Exercise instructions:
In the passage on the Asthall vicarage's income and houses, in what year did the vicar receive the land that the inclosure commissioners allotted in 1814?
(Passage shown)
In 1676 the additional payment was increased to £13 6s. 8d., raising the total stipend to £21 6s. 8d. (fn. 27) From 1712 the vicar also received half-yearly interest on £500, part of a charitable bequest by an Eton schoolmaster towards augmentation of two College livings, (fn. 28) which in 1750 was used to purchase c. 17 a. in West Hendred (formerly Berks.). (fn. 29) In 1717 the stipend was increased from £8 to £10, (fn. 30) and in 1808 total annual income including surplice fees was £63 6s. ¼d., £40 of it from the West Hendred land. (fn. 31) The living was discharged from payment of first fruits and tenths between 1703 and 1723. (fn. 32)
Vicars in 1646 (fn. 33) and c. 1808–12 sought restitution of tithes. Although their claims were unsuccessful the inclosure bill of 1812 was amended to permit future claims, and Eton donated additional land worth £10 a year. (fn. 34) In 1814 the inclosure commissioners allotted c. 20 a. worth £33 6s. 8d. a year to cover the stipend (£10), augmentation (£13 6s. 8d.) and Eton donation (£10); (fn. 35) the vicar received the land in 1822. (fn. 36) In 1832 Eton gave £26 13s. a year under the Curates Act, (fn. 37) and in 1861 c. 38 a. in Wychwood parish worth £75 a year. (fn. 38) The Ecclesiastical Commissioners donated £1,000 capital in 1863 to match the recent Eton land donation, and £300 in 1868 to match an equivalent grant from the Oxfordshire Society for the Augmentation of Poor Benefices. (fn. 39) Total gross income in 1893 was £138 11s. 4d., of which £85 was derived from land, £10 15s. 10d. from the Ecclesiastical Commissioners and £14 12s. 6d. from Queen Anne's Bounty. (fn. 40) In 1916 and 1924 Oxford Diocese and the Ecclesiastical Commissioners each gave £200 capital which was invested in stock, (fn. 41) and the Commissioners added a temporary augmentation of £50 gross income from 1918 (made permanent 1924). (fn. 42) The Commissioners and Oxford Diocese made further capital grants in 1924, and the Commissioners granted an augmentation of £32 from 1927. (fn. 43) The lands in Asthall, Wychwood, and West Hendred were sold between 1919 and 1922, (fn. 44) and in 1937 annual income was estimated at c. £350 including £245 from the Ecclesiastical Commissioners, £48 from land, about £26 13s. from Eton, £15 from Queen Anne's Bounty, c. £11 from the Bank of England (probably from a Commissioners' investment), and c. £6 from Easter offerings. (fn. 45)
Vicarage Houses A house belonging to St Mary's, Ivry, was assigned to the vicarage at its ordination. (fn. 46) In 1646 the vicar, then living elsewhere, complained that the vicarage house was 'utterly out of repair', (fn. 47) and later vicars considered it mean and unfit. (fn. 48) In 1799 it was described as 'a kitchen and brewhouse . . . with two rooms over . . . a mere cottage', (fn. 49) and may have been rebuilt or perhaps renovated c. 1807. (fn. 50) It stood in 1814 at the north-west end of Asthall village street, on the south side. (fn. 51)
(End Passage shown)
(Information supplied)
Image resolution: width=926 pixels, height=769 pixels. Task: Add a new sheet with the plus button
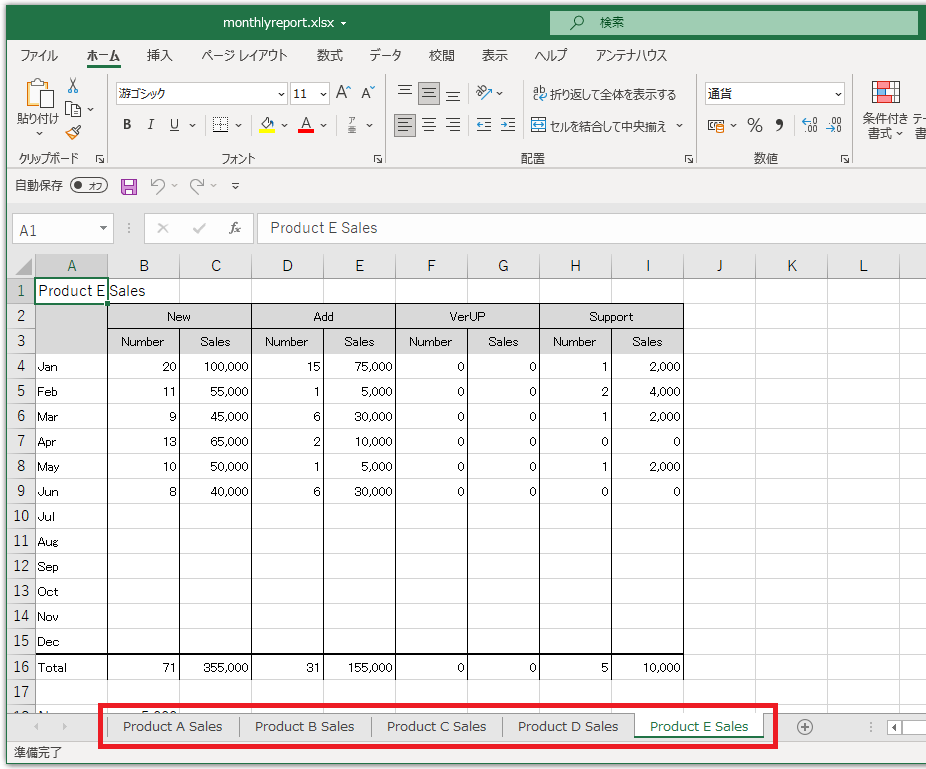[804, 726]
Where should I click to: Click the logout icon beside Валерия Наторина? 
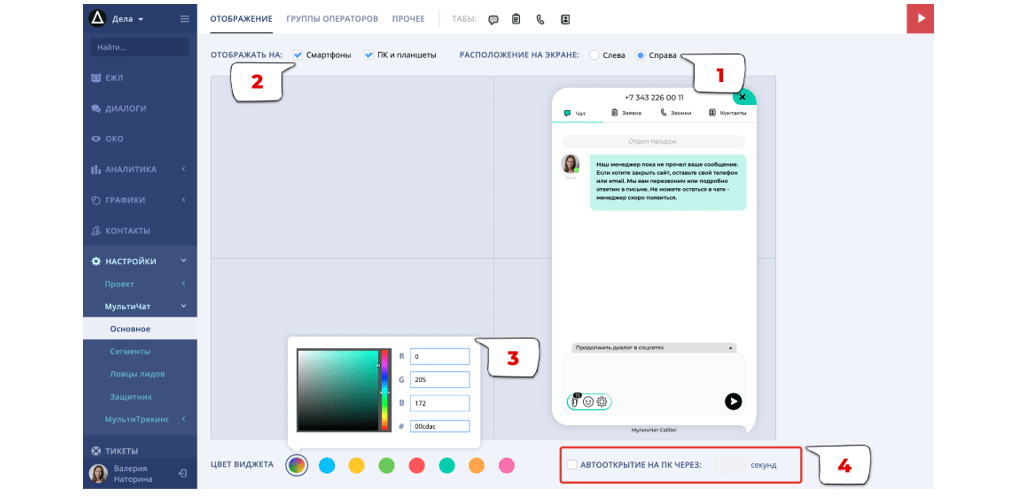click(x=183, y=473)
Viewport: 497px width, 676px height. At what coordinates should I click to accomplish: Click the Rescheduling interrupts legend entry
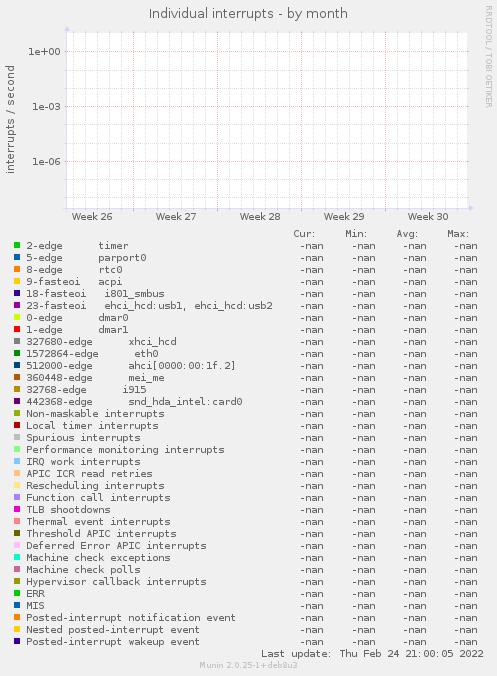95,485
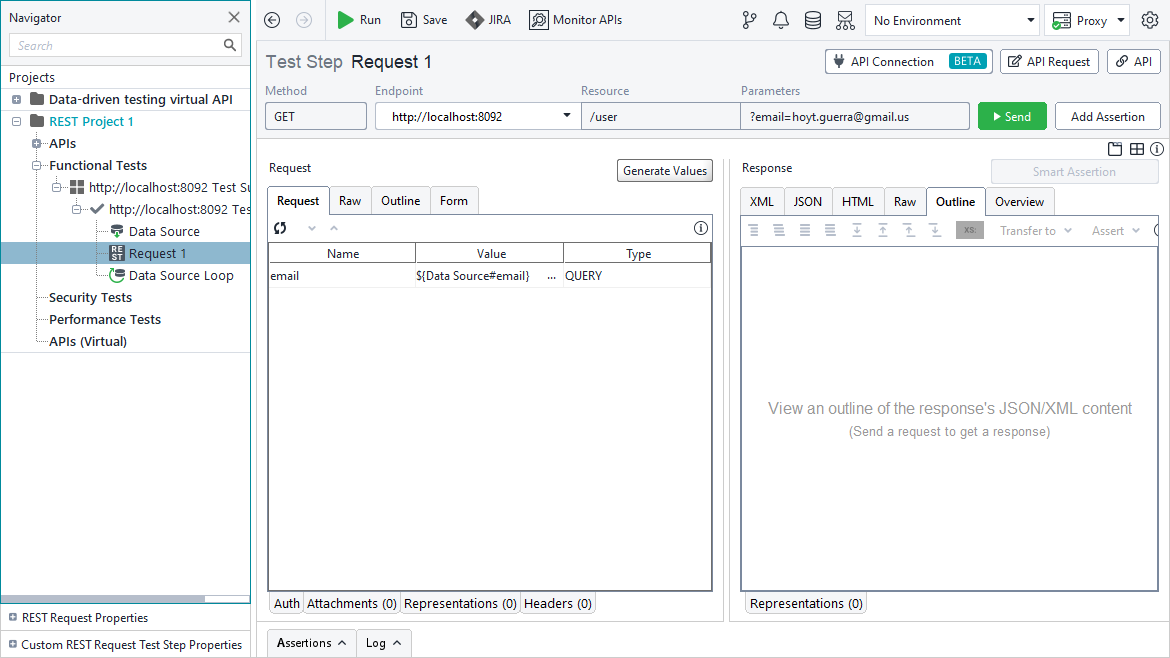Click the git branch icon
1170x658 pixels.
coord(750,20)
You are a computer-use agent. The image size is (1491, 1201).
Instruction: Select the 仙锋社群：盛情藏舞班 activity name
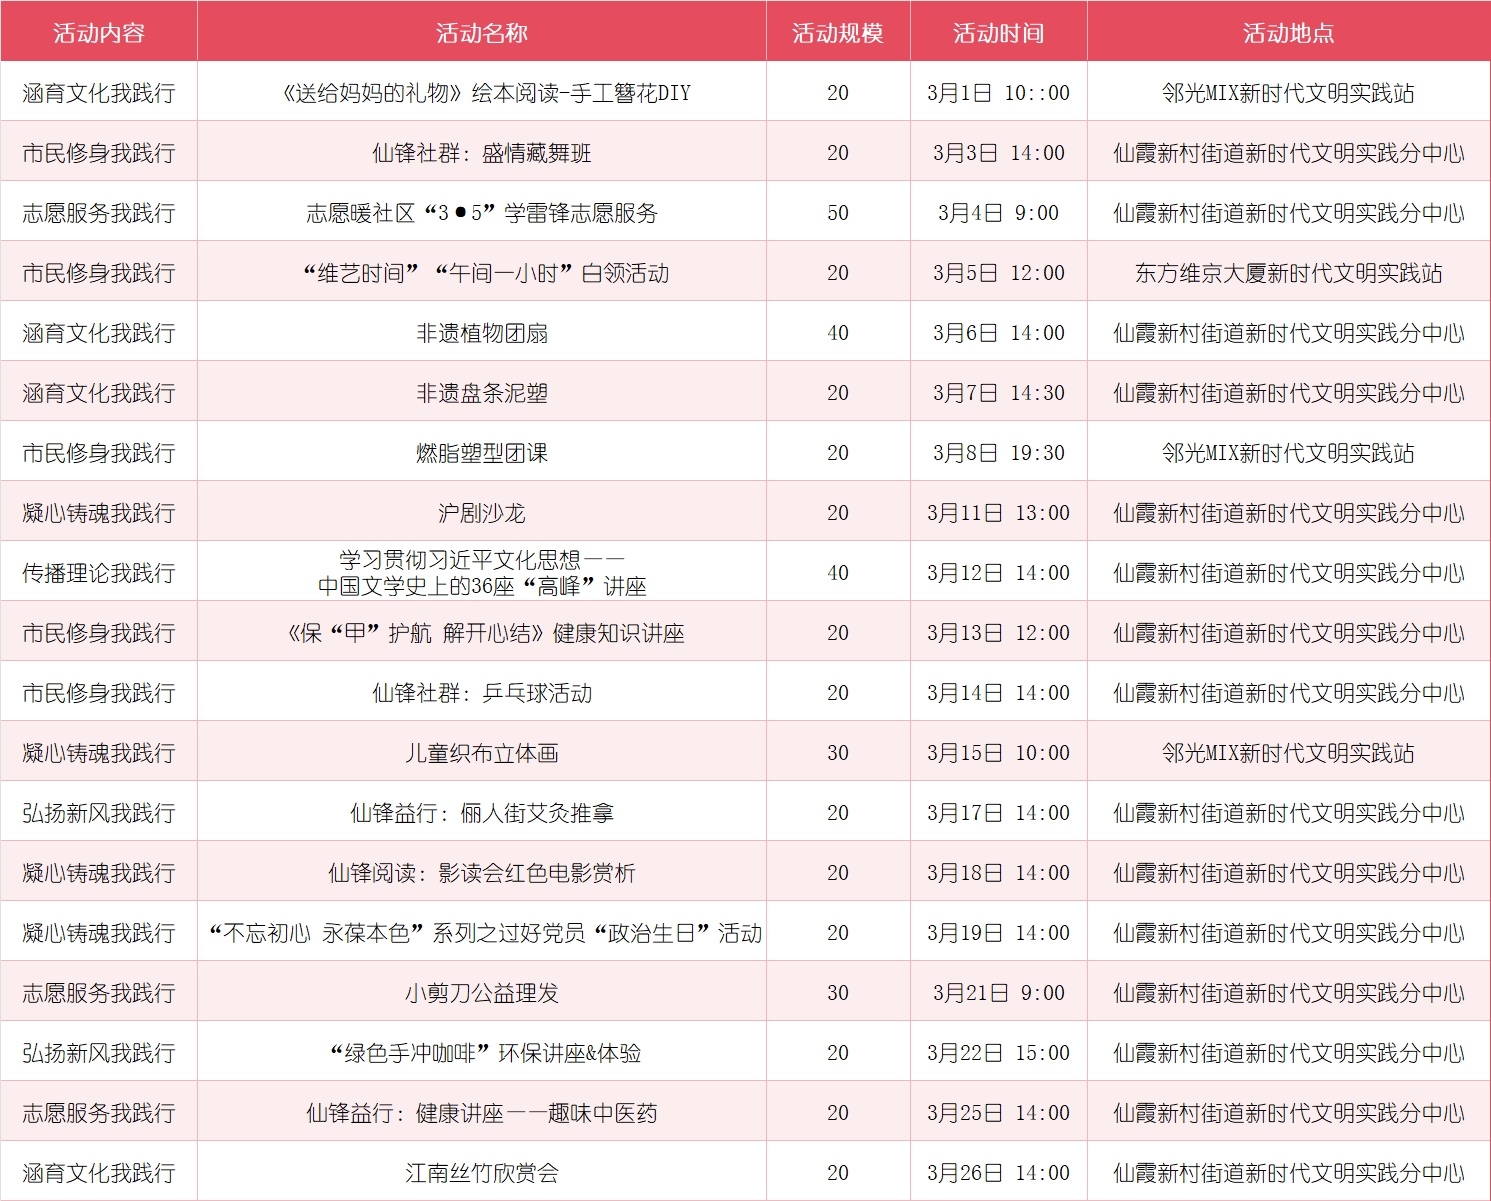tap(483, 151)
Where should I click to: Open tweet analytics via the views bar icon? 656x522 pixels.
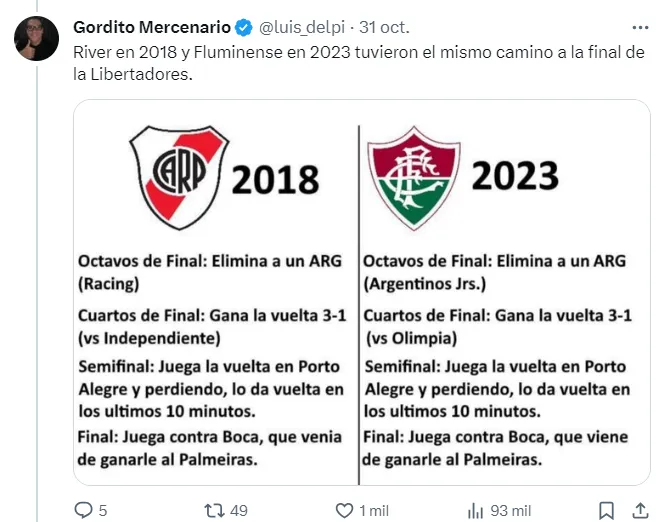click(474, 510)
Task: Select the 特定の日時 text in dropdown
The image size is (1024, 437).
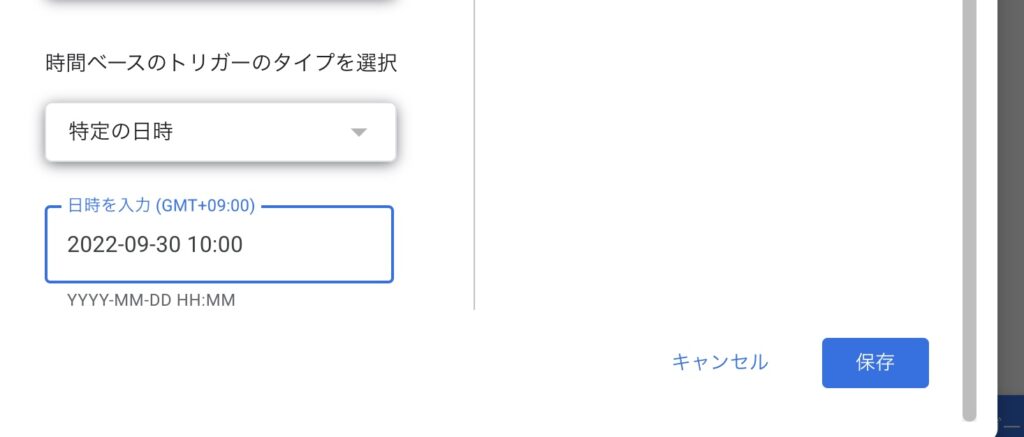Action: pos(120,132)
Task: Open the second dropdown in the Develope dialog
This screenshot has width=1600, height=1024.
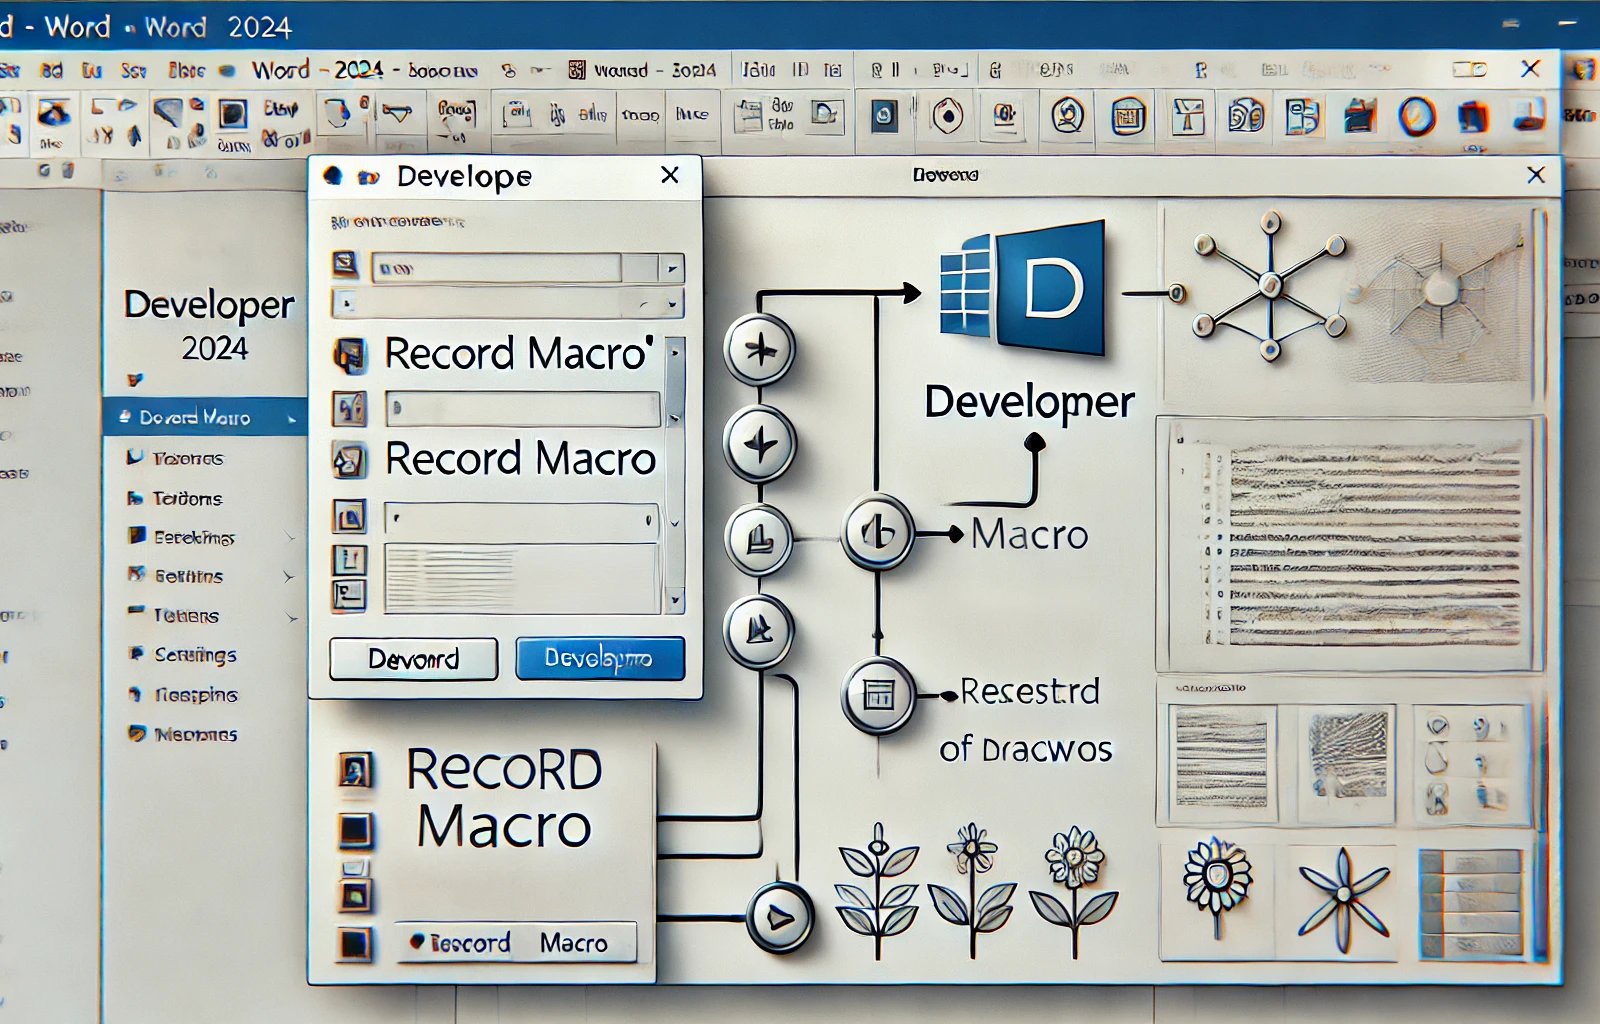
(End Information supplied)
Solution to this task:
1822